Endothelial Dysfunction and Cytomegalovirus Replication in Pediatric Heart Transplantation

Abstract

Cardiac allograft vasculopathy is the major limiting factor to the long-term success of pediatric heart transplantation. Cytomegalovirus (CMV) has been shown to be a significant risk factor for the development of cardiac allograft vasculopathy. Recent work has demonstrated CMV DNA in leukocytes in the absence of direct allograft infection, suggesting that vascular changes may not be limited to the allograft. Systemic arterial endothelial function was assessed with high-resolution ultrasound to determine brachial artery flow-mediated dilation in 50 pediatric heart transplant recipients (8 to 17 years of age; 27 male).

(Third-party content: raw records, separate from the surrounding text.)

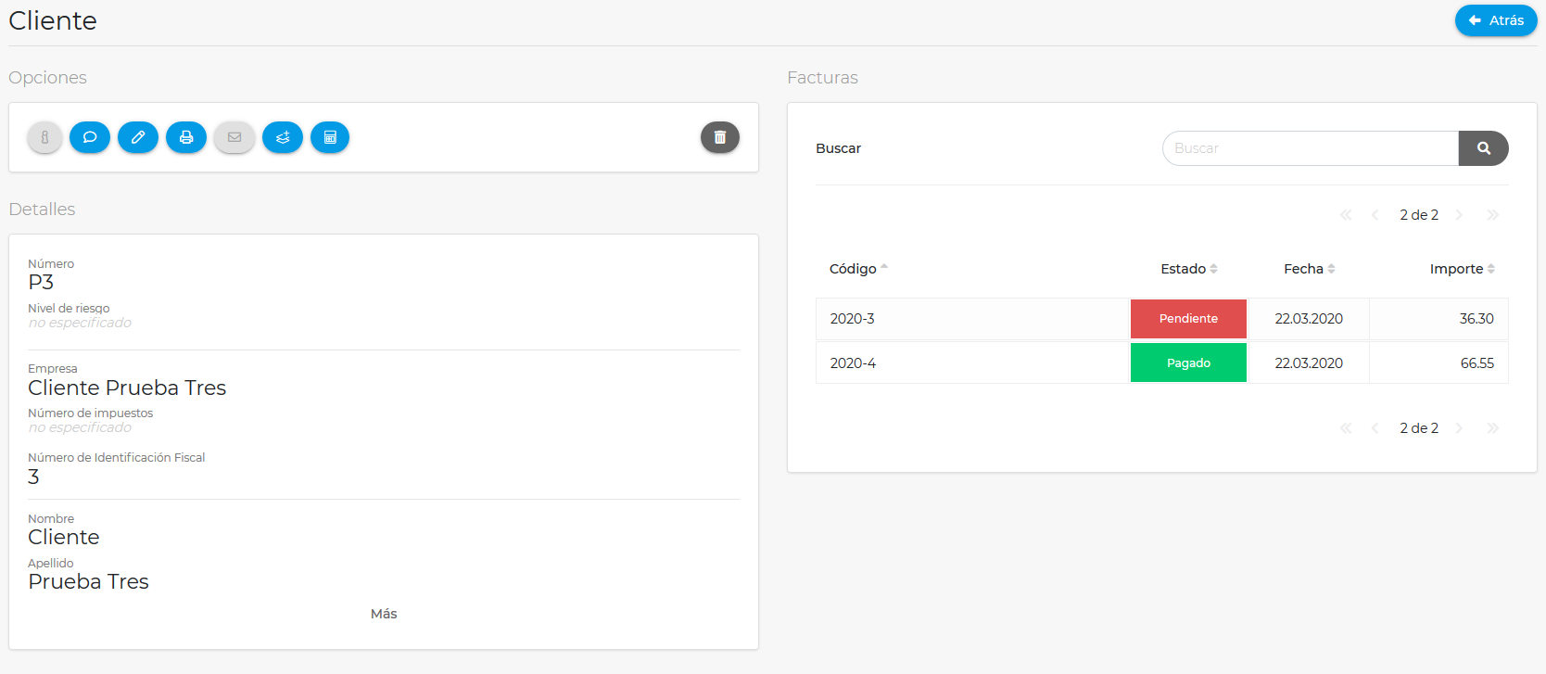This screenshot has width=1546, height=674.
Task: Open the calculator icon option
Action: [x=330, y=137]
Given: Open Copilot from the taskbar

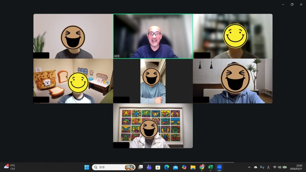Looking at the screenshot, I should click(184, 167).
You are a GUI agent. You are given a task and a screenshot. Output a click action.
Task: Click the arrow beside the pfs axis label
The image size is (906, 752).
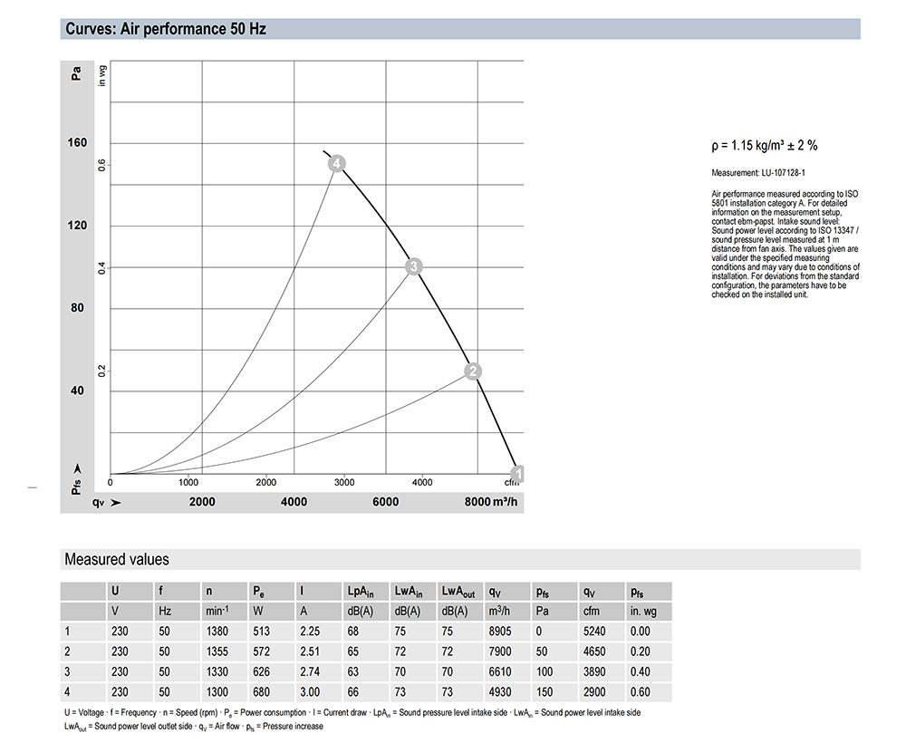pyautogui.click(x=77, y=468)
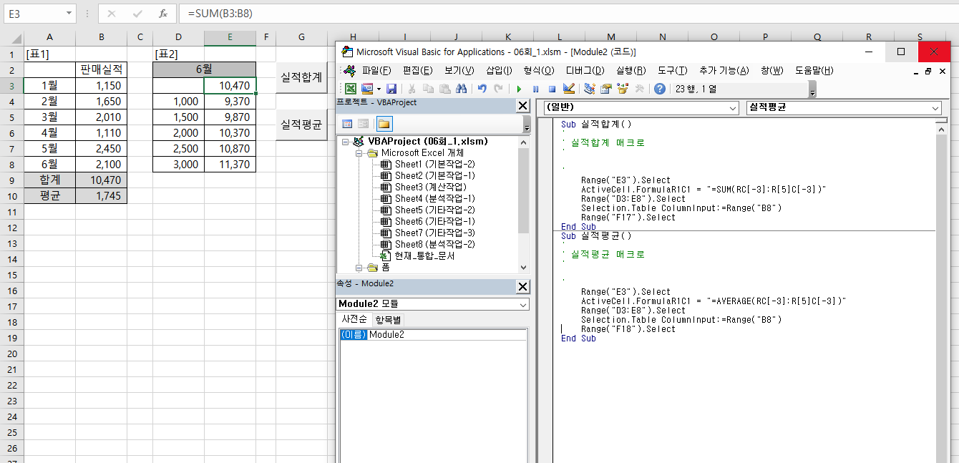This screenshot has width=959, height=463.
Task: Undo the last edit with the undo arrow
Action: (x=482, y=89)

Patients were separated into 2 groups according to CMV status: those without evidence of CMV replication after transplantation (n=38; 19 male) and patients with evidence of viremia after transplantation (n=12; 8 male). No patient had detectable viremia at the time of study. Flow-mediated dilation was significantly impaired in patients with evidence of CMV replication after transplantation (6.64+/-1.12%, mean+/-SE) compared with those without (9.48+/-0.56%; P=0.02). This difference remained after adjustment for age, time since transplantation, and medication. Pretransplantation recipient and donor CMV status and traditional CMV risk were not associated with flow-mediated dilation. CMV replication after cardiac transplantation is associated with chronic endothelial dysfunction in the systemic circulation in children. The implication for both systemic and coronary vascular health requires prospective evaluation.